- [What this task involves]: Search the records for the word "will" and copy each line in which it appears.

··· Exercise materials ···

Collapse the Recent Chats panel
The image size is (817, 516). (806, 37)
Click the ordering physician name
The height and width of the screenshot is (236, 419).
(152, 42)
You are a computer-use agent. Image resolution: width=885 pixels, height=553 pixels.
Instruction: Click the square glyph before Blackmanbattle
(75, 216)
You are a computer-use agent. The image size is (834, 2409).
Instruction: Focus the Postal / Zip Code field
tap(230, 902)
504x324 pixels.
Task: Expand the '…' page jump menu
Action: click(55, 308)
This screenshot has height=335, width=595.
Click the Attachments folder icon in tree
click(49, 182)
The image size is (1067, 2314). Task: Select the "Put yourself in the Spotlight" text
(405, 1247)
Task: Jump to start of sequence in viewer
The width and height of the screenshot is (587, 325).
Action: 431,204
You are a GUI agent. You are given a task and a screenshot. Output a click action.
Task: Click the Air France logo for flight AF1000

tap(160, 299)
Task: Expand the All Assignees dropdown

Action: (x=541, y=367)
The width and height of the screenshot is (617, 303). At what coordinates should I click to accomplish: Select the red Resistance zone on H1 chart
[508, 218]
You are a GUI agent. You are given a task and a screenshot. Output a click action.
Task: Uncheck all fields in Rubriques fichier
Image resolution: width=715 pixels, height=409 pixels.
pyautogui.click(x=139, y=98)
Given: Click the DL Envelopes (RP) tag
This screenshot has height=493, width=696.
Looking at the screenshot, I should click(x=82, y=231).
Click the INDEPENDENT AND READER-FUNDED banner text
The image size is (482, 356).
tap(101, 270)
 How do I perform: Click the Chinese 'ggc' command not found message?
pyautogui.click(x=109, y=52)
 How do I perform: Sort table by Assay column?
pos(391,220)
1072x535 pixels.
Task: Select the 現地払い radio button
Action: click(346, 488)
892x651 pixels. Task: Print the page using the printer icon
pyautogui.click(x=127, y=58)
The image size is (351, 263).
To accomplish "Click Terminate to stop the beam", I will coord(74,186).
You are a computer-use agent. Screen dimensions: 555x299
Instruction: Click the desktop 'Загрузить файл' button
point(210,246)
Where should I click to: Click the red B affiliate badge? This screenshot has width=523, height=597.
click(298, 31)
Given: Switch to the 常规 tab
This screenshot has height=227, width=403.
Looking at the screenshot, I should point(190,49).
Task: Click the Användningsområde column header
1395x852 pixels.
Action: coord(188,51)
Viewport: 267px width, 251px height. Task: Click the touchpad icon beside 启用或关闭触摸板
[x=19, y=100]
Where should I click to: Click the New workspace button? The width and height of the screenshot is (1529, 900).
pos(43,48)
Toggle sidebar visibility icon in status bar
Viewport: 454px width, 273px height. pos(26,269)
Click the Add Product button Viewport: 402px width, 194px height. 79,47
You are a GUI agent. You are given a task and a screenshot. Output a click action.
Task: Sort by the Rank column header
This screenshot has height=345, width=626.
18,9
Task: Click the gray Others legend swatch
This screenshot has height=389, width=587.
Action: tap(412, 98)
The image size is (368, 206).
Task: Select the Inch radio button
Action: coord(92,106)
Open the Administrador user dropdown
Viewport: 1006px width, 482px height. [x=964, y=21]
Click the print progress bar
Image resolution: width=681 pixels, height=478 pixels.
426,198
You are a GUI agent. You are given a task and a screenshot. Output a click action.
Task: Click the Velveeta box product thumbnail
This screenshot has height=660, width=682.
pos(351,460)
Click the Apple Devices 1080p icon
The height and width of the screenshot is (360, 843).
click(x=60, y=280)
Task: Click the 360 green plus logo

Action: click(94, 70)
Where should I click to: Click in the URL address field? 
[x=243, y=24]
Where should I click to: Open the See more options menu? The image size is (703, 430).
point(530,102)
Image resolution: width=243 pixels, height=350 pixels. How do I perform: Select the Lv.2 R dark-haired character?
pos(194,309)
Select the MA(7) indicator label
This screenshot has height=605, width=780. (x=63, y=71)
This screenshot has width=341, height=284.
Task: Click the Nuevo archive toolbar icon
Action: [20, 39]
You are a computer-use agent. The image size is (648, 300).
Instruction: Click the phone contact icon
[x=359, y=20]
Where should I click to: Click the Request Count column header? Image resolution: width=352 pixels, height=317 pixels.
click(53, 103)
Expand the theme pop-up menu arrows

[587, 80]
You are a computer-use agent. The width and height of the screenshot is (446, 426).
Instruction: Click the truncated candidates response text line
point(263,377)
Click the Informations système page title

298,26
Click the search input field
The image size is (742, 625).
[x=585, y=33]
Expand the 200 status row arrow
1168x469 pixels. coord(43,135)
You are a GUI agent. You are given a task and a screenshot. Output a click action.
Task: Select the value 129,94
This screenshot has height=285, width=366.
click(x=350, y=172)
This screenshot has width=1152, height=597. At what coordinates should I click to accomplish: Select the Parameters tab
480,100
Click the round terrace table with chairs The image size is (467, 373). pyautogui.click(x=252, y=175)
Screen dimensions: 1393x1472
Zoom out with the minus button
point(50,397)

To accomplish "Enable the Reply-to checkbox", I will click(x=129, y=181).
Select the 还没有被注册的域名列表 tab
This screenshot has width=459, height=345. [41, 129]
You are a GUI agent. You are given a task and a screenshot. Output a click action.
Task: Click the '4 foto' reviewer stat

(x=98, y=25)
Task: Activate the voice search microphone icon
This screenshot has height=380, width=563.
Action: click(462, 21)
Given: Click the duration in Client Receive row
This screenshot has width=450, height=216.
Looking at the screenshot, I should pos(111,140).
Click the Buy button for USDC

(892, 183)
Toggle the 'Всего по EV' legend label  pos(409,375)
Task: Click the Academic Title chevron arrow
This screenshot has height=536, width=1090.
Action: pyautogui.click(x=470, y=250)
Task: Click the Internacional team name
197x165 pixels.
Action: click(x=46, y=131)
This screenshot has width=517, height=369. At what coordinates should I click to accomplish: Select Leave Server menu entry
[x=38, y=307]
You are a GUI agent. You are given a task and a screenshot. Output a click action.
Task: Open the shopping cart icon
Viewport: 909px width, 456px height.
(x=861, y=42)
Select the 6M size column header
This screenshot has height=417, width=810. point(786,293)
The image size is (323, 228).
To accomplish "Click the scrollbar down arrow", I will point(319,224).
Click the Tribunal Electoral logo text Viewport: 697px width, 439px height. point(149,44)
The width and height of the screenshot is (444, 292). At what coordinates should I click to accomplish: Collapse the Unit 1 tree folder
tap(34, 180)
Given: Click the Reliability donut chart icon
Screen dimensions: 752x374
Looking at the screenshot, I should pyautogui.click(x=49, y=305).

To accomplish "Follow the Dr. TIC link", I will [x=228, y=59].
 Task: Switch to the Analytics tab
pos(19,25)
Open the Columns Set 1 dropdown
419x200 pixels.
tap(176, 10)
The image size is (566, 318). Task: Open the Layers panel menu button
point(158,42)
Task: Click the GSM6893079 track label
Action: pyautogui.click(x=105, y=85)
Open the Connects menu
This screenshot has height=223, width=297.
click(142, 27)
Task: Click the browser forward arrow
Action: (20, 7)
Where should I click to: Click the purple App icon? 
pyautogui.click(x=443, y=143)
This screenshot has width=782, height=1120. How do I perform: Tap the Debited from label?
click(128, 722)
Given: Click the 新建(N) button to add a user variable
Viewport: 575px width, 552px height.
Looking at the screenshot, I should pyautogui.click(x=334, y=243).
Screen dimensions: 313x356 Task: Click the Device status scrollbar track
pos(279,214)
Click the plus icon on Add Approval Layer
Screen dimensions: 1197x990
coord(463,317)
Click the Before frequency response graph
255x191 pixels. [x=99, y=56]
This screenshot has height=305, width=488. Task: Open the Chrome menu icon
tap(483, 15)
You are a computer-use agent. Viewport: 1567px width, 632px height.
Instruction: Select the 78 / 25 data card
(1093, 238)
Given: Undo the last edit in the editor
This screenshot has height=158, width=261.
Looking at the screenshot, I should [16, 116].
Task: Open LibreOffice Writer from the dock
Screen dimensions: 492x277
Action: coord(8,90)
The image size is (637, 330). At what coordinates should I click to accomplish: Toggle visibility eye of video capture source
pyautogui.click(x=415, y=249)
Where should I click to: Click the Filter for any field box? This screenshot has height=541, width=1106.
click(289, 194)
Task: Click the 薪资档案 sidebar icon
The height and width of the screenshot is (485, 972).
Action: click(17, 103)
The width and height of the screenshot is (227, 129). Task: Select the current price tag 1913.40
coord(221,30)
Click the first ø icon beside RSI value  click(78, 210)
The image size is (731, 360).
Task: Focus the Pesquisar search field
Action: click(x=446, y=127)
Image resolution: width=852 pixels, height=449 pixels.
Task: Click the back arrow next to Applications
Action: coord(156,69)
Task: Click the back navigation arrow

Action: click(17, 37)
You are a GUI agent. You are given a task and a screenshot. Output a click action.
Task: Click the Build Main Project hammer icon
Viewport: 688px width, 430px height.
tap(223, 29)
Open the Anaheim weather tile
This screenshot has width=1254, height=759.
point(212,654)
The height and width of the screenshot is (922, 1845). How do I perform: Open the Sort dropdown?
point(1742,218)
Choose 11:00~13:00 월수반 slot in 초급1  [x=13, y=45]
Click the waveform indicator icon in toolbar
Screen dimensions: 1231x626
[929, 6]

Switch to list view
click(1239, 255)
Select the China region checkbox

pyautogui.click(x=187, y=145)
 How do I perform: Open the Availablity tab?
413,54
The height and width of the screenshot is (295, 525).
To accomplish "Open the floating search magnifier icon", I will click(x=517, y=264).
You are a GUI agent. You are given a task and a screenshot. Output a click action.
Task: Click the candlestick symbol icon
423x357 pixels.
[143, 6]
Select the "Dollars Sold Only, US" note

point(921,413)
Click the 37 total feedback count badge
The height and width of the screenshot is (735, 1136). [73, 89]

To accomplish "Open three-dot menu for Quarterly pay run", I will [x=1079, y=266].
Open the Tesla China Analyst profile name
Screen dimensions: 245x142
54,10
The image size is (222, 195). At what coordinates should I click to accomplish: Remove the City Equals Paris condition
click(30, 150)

···

- [Exercise solution]:
To accomplish "Click Terminate to stop the beam", I will coord(74,186).
To accomplish "Enable the Reply-to checkbox", I will click(x=129, y=181).
To accomplish "Click the scrollbar down arrow", I will point(319,224).
To accomplish "Follow the Dr. TIC link", I will [x=228, y=59].
To accomplish "Open the floating search magnifier icon", I will click(x=517, y=264).
To accomplish "Open three-dot menu for Quarterly pay run", I will [x=1079, y=266].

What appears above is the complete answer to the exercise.